Damaad is a 1978 Bollywood comedy film directed by Rajat Rakshit. It features Amol Palekar, Ranjeeta, Shreeram Lagoo, Tarla Mehta, Preeti Ganguly, Pinchoo Kapoor, Dina Pathak and Jagdeep. The movie is a remake of famous Bengali movie Mouchak.

Plot
Sharad (Amol Palekar) belongs to a middle-class family and lives with his brother Shreeram Lagoo and sister-in-law Tarla Mehta in Bombay. Sharad gets a job in Malavli in which he is not interested. He, however, does go for the job where he meets bosses Mr. Rodrigues and Mr. Choudhury, who are initially rude to him, but soften immediately and pamper him when they see he is unmarried. Both these men are on the look-out for grooms for their daughters. On the first day, Sharad's boss Pinchoo Kapoor takes him to his house for lunch where he is introduced to Leena Preeti Ganguly, the boss' fat daughter who promptly falls in love with him. Then, he gets introduced to Mr.
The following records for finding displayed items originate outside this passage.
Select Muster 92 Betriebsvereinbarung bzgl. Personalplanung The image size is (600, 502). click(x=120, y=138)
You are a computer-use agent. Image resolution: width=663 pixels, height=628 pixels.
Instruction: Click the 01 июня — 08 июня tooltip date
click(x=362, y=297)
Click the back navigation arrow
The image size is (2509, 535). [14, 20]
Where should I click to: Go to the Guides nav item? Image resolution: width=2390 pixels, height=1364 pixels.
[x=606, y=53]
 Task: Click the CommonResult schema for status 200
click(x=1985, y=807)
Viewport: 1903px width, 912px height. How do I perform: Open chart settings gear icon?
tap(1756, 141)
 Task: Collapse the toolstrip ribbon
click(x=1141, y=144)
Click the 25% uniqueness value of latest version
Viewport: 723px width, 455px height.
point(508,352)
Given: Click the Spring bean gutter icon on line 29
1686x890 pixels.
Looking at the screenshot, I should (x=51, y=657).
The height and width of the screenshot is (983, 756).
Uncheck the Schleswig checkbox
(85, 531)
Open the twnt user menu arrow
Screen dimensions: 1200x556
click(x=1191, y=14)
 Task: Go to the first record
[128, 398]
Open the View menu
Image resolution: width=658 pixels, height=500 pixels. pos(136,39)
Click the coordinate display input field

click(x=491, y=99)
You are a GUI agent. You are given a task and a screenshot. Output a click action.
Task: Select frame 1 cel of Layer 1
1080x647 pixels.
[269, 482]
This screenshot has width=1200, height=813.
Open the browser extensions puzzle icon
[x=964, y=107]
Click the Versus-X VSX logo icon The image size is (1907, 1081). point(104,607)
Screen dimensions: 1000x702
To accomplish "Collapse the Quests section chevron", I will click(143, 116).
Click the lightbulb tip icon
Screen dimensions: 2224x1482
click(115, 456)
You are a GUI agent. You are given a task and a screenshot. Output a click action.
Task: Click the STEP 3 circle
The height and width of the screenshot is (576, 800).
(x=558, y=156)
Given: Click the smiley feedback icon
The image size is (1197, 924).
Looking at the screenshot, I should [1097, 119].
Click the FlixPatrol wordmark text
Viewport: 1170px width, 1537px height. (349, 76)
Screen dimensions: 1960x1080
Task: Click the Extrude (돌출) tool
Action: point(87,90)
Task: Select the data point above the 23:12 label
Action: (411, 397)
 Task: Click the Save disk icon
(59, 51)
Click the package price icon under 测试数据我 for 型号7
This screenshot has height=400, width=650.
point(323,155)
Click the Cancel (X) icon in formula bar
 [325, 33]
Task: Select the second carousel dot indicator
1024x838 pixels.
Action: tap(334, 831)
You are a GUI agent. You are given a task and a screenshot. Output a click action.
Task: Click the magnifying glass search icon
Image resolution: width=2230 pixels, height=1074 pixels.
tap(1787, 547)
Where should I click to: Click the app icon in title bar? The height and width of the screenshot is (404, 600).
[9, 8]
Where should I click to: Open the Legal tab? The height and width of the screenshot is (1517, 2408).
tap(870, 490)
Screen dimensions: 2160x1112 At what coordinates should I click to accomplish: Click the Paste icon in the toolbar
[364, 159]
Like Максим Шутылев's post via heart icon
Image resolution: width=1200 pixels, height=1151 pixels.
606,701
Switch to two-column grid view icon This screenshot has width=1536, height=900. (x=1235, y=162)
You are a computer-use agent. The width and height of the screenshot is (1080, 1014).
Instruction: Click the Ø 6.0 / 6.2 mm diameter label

Rodrigues' three daughters too. But Sharad is in love with Renu (Ranjeeta Kaur), his neighbour. In the factory, his assistant Mr. Khote (Ashok Saraf) wants to help him get out of the trap created by Mr. Chaudhury and Mr. Rodrigues. Khote spreads the rumour that Sharad is not of good character. This, however, creates tensions between Renu and Sharad. Mr. Chaudhury starts believing that Khote is spreading the rumours in order to win the place of his son-in-law. After a series of funny foibles and fumbles, all tensions are resolved.

Cast
Amol Palekar as Sharad Mazgaonkar
Ranjeeta Kaur as Renu
Shreeram Lagoo as Shreedhar Mazgaonkar
 Tarla Mehta as Mrs. Mazgaonkar, Sharad's bhabhi
 Jagdeep as Baankey the mad man in Malavli
Keshto Mukherjee as Tulsiram
Preeti Ganguli as Leena
Pinchoo Kapoor Mr. Chaudhary
Dina Pathak Mrs. Chaudhary
Datta Bhat Renu's father
Sunder as Dr.Chatterjee
Marutirao Parab as Mr. Rodrigues
C S Dubey as Sundarji Pandit
Ashok Saraf as Mr. Khote
Master Sakka as Sonu
Mushtaq Merchant as Charan
 Harbans Darshan M. Arora as neighbor who throws water on Charan

Soundtrack

Trivia
 Debut of Ashok Saraf in Hindi movies.